Как и при Сперанском, дело — в опасности „справа“, в потенциальной угрозе со стороны высшего дворянства, бюрократии, аппарата, которые имеют средства остановить и убить самого абсолютного монарха…
Однако если ничего не давать — тогда угроза „слева“: план Якушкина, Семеновская история, европейские революции (царь подозревает их связь с русскими), тайные съезды заговорщиков, обширные списки влиятельных деятелей Союза благоденствия.
Более того, царь, кажется, уже не знает, кто справа, кто слева, нет ли причудливого единства действий всех против одного? В самом деле, декабристов возмутили большие уступки, сделанные Польше, они были обижены за Россию и готовы отомстить; но ведь через Польшу, через Варшаву Александр планировал провести освобождающие акты: но что же выходит — революционеры против либеральных реформ?

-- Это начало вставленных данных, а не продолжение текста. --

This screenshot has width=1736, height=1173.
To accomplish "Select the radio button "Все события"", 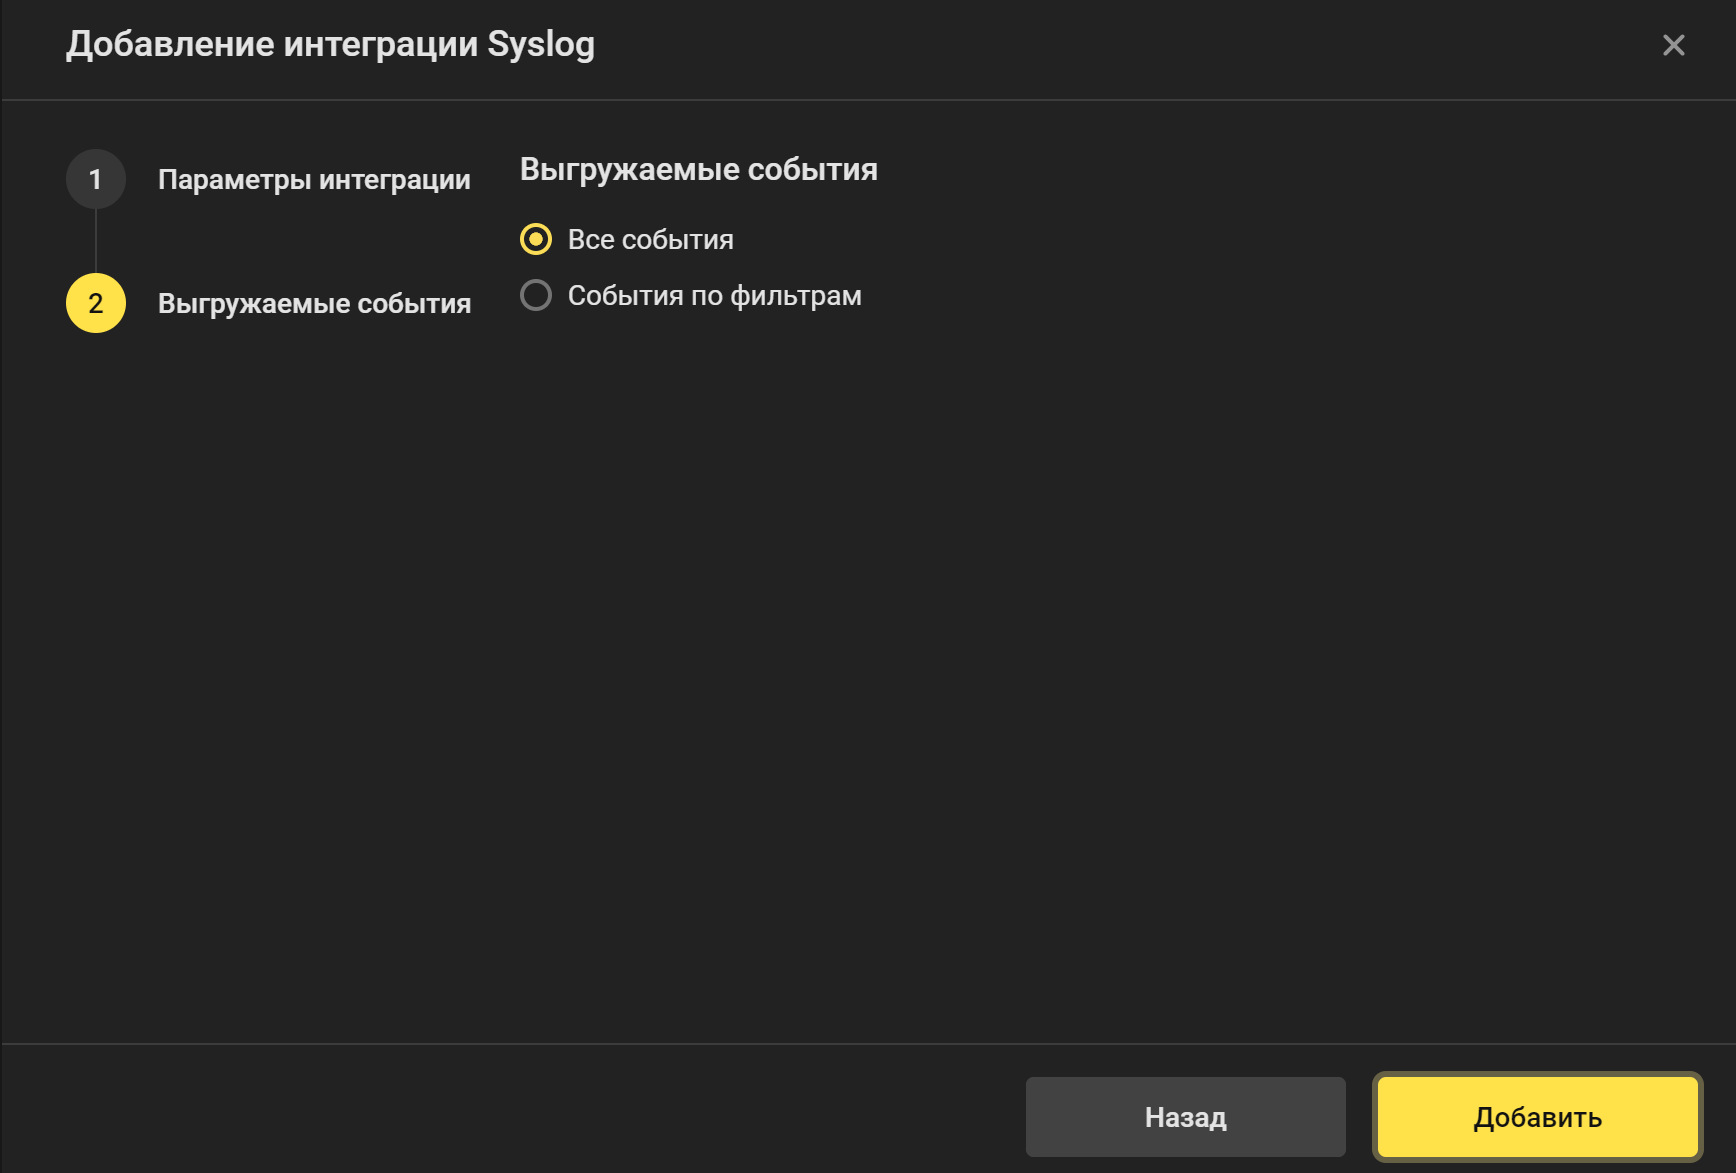I will pos(537,239).
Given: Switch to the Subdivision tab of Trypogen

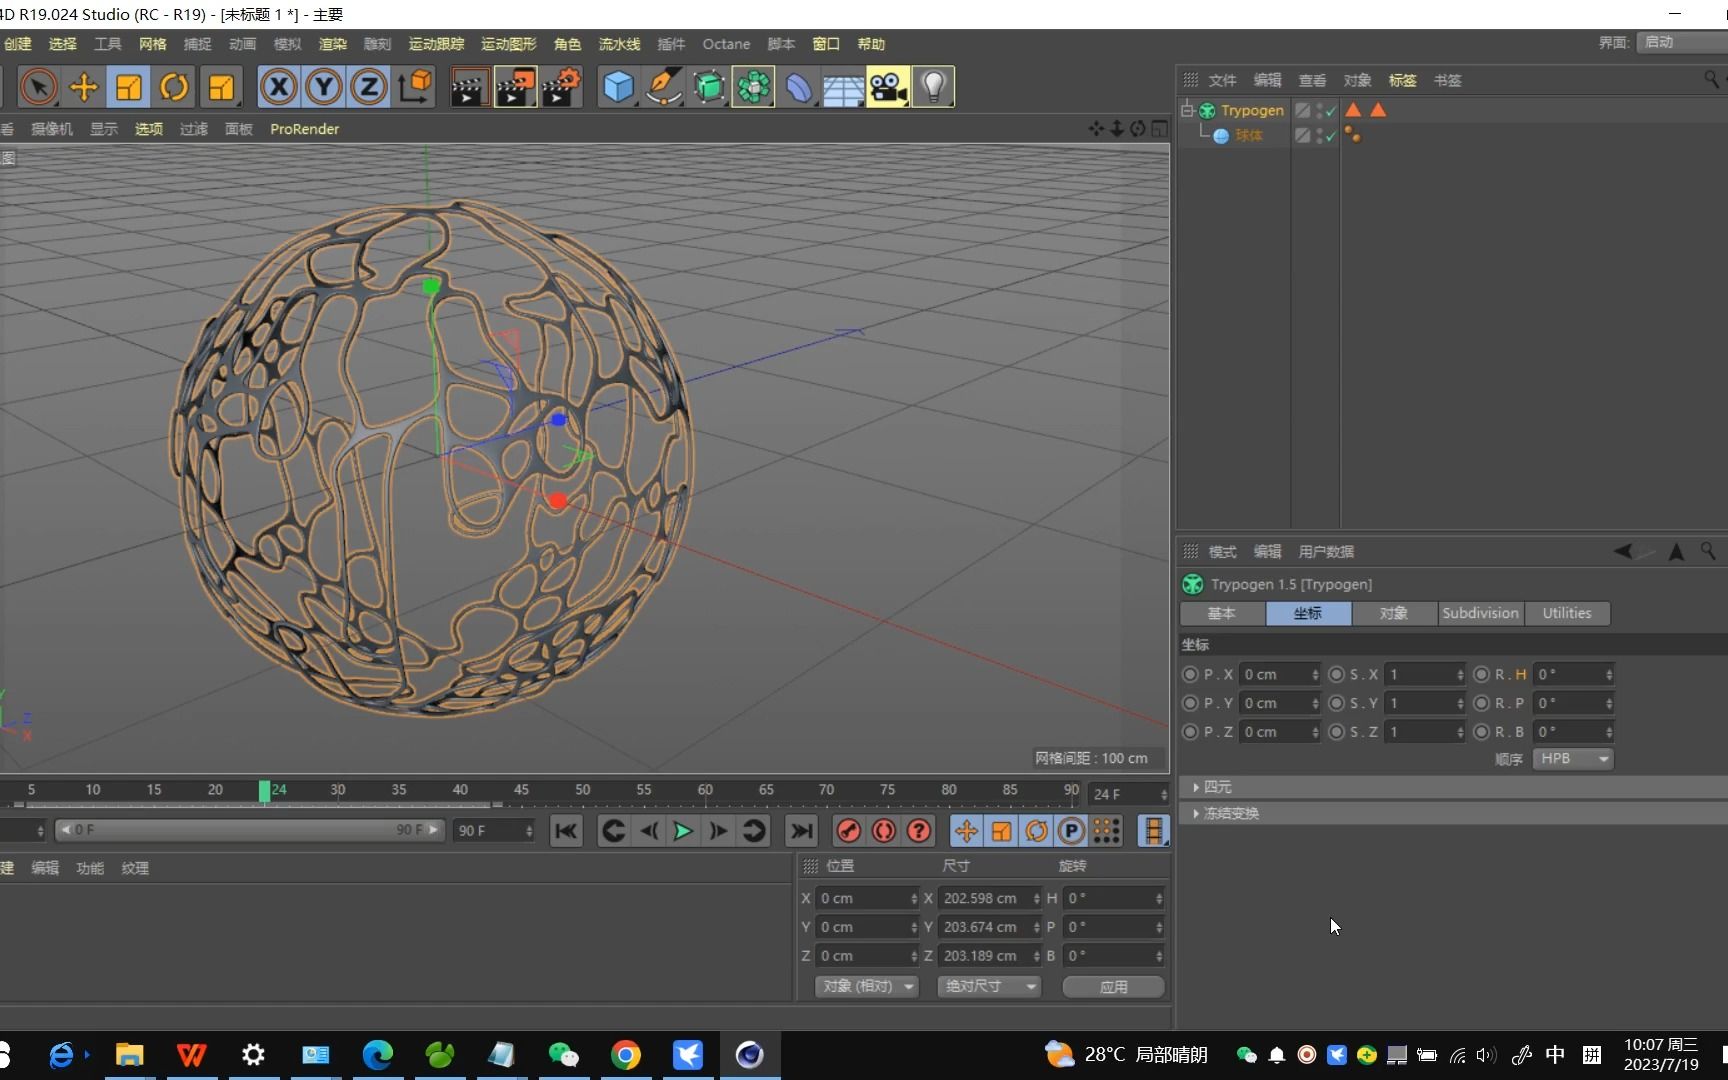Looking at the screenshot, I should coord(1480,613).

Одновременно против польских авансов Александра выступает и благородный. консерватор Карамзин, которого нельзя заподозрить в связях с офицерским заговором.
Другой пример всеобщей путаницы: Бенкендорф подозрителен, потому что дружит со многими гвардейскими вольнодумцами, среди которых, например, декабрист Волконский. Академик М. В. Нечкина заметила, что в одной из ранних декабристских организаций действовал некий флигель-адъютант Б., в котором угадывается будущий шеф жандармов; мало того, Бенкендорф привез с Запада проект переустройства „высшей полиции“. Мы не ведаем, как далеко граф продвинул свои идеи, но, без сомнения, познакомил с ними царя, министров. И не был одобрен.
Инициативная полиция, которая должна была бы состоять (как утверждал Бенкендорф) из энергичных, молодых офицеров, — это ведь реальная власть; и Александр, кажется, заподозрил здесь попытку в декабристском духе — влезть, вторгнуться, просочиться в разные сферы общественной жизни: просвещение, экономику, государственное управление — и, таким образом, медленно, но верно завладеть всем.
Напомним любопытную по точности оценку, сделанную позже Максимом Яковлевичем фон Фоком, видным полицейским деятелем, правой рукой Бенкендорфа:
„Первоначально составленный ими (заговорщиками) Союз благоденствия был в нравственном отношении гораздо извинительнее последовавших замыслов и покушений; но в отношении государственном, политическом — гораздо оных опаснее… Тайное общество людей, полагающих или хотящих быть добродетельными, действующее тихо, медленно, но верно, под благовидными предлогами вооружающее против явных злоупотреблений, жертвующее общему благу собственным достоянием и проч., есть опасный внутренний нарост, который со временем, нечувствительно, без видимых потрясений, может задавить государственную жизнь или, сделавшись орудием злодейства, ниспровергнуть правительство, мало-помалу лишенное им уважения, доверенности и силы“.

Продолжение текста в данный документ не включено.